Provided information below:
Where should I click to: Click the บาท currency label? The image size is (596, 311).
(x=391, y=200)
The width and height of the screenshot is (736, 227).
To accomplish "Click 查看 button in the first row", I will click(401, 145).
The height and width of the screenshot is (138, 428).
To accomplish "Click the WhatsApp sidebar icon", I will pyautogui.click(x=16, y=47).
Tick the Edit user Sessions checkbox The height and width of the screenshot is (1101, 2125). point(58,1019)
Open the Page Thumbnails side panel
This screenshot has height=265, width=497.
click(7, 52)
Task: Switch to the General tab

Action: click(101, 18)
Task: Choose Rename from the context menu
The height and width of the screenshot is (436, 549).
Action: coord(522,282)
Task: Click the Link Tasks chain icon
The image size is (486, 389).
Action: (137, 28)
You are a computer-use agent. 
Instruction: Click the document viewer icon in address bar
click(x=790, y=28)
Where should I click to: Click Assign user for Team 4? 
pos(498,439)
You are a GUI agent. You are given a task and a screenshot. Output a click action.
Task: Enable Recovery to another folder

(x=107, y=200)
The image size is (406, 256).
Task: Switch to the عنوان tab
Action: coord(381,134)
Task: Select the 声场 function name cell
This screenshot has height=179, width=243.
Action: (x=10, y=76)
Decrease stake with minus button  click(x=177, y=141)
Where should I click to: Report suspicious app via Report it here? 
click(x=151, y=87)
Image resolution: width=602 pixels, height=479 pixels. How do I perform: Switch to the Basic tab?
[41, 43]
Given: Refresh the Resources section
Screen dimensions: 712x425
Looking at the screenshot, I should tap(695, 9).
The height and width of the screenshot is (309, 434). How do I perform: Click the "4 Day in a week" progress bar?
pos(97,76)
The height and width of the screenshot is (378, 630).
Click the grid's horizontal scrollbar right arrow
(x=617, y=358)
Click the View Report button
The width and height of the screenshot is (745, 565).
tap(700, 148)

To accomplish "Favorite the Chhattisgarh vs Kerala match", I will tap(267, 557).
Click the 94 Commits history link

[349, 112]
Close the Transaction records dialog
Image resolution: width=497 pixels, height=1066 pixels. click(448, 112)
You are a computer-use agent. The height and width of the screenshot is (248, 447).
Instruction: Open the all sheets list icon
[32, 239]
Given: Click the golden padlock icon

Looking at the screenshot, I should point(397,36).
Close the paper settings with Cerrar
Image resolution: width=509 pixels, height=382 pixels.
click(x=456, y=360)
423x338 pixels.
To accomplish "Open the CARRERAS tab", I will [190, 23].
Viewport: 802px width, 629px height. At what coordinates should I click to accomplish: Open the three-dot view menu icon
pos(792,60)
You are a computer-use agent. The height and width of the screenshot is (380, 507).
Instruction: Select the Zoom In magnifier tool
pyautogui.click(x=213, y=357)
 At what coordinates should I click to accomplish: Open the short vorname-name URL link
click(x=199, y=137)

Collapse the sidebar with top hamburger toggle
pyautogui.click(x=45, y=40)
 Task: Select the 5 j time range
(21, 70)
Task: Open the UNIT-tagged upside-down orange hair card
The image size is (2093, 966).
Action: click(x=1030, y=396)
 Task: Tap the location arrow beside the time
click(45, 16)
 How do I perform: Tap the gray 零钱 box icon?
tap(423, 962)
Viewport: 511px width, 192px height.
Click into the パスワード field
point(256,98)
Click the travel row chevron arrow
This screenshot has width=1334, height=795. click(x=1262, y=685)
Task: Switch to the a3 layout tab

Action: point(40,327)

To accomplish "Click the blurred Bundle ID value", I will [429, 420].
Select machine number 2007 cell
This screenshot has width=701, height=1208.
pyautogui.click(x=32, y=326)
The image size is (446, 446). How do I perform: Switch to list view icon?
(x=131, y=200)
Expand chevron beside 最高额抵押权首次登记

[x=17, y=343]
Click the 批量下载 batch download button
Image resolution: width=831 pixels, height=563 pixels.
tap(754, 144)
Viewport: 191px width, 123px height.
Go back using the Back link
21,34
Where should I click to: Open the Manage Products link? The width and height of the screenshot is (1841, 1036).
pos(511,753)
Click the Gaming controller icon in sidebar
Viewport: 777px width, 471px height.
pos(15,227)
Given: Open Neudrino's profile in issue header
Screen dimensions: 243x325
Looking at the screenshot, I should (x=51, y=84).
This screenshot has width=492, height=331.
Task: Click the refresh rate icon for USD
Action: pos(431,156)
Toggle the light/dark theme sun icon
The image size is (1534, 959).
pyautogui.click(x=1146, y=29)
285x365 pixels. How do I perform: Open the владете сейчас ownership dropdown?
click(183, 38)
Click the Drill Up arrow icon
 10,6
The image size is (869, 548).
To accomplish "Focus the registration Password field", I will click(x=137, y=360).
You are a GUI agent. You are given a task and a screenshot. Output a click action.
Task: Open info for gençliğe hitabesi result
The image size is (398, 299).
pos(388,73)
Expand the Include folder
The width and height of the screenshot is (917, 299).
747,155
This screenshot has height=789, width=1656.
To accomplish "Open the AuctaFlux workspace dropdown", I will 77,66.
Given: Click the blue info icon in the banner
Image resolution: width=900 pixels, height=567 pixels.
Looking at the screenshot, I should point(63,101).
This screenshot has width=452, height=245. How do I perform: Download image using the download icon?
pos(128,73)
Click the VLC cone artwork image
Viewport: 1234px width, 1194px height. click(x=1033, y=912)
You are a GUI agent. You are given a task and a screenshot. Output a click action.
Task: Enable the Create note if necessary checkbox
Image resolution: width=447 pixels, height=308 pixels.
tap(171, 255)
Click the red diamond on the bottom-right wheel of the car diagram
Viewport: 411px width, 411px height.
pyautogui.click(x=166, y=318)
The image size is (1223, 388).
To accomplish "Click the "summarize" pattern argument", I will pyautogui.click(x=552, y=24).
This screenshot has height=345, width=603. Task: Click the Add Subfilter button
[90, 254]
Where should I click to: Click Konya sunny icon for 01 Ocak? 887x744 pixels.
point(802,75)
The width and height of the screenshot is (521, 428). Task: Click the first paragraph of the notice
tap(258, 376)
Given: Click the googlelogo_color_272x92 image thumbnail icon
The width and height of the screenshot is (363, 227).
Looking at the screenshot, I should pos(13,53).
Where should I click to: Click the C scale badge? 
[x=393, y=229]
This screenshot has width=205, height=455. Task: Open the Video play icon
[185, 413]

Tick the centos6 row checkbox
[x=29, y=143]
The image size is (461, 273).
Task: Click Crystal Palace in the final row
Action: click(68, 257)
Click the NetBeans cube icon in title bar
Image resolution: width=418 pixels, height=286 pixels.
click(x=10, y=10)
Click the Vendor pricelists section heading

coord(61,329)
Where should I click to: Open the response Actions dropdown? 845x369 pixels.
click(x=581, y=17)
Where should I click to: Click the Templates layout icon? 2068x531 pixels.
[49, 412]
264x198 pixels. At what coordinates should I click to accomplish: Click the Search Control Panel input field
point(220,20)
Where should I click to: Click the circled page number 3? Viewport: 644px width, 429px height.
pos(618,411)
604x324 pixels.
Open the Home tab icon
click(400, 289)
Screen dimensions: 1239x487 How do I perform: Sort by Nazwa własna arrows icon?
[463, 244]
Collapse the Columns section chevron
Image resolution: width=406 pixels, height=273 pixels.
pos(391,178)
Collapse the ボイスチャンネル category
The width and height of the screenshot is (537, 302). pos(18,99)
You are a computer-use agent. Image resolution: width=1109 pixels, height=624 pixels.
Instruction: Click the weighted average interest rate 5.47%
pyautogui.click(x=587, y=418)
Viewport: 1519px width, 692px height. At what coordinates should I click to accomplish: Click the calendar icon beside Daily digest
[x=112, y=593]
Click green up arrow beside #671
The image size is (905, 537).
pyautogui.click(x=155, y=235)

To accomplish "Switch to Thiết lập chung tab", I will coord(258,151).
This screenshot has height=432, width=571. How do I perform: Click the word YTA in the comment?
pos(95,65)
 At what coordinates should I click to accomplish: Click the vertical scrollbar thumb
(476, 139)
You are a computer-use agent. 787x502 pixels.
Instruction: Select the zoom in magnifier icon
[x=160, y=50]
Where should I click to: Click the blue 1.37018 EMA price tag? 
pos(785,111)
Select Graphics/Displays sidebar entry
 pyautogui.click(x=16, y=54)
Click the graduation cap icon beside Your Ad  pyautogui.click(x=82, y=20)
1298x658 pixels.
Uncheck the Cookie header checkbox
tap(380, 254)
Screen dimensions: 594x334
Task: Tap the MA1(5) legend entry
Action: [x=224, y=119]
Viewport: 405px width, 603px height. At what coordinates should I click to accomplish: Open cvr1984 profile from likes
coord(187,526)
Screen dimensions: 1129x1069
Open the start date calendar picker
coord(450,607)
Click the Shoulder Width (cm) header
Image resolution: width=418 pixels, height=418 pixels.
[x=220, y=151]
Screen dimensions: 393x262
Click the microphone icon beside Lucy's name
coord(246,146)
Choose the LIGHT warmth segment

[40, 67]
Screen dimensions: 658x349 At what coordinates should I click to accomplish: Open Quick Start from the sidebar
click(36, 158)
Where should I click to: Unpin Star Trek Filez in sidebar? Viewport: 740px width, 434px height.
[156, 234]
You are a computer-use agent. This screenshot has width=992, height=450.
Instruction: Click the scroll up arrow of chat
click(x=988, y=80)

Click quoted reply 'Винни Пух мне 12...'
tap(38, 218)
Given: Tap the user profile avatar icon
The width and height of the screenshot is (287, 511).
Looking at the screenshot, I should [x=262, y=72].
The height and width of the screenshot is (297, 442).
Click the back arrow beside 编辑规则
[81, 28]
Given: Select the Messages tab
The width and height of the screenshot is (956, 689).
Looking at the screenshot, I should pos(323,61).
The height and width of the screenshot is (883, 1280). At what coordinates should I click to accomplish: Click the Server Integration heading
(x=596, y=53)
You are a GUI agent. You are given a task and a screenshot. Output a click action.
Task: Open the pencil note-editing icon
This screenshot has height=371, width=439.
End of Provided information.
Your task >> Everything from the line containing "Screen dimensions: 658x349" through the end of the entries above should be retyped exactly, and nothing else.

Result for this task >>
Screen dimensions: 658x349 At what coordinates should I click to accomplish: Open Quick Start from the sidebar
click(36, 158)
Where should I click to: Unpin Star Trek Filez in sidebar? Viewport: 740px width, 434px height.
[156, 234]
You are a computer-use agent. This screenshot has width=992, height=450.
Instruction: Click the scroll up arrow of chat
click(x=988, y=80)

Click quoted reply 'Винни Пух мне 12...'
tap(38, 218)
Given: Tap the user profile avatar icon
The width and height of the screenshot is (287, 511).
Looking at the screenshot, I should [x=262, y=72].
The height and width of the screenshot is (297, 442).
Click the back arrow beside 编辑规则
[81, 28]
Given: Select the Messages tab
The width and height of the screenshot is (956, 689).
Looking at the screenshot, I should pos(323,61).
The height and width of the screenshot is (883, 1280). At what coordinates should I click to accomplish: Click the Server Integration heading
(x=596, y=53)
You are a GUI agent. You are given a task and a screenshot. Output a click action.
Task: Open the pencil note-editing icon
This screenshot has height=371, width=439.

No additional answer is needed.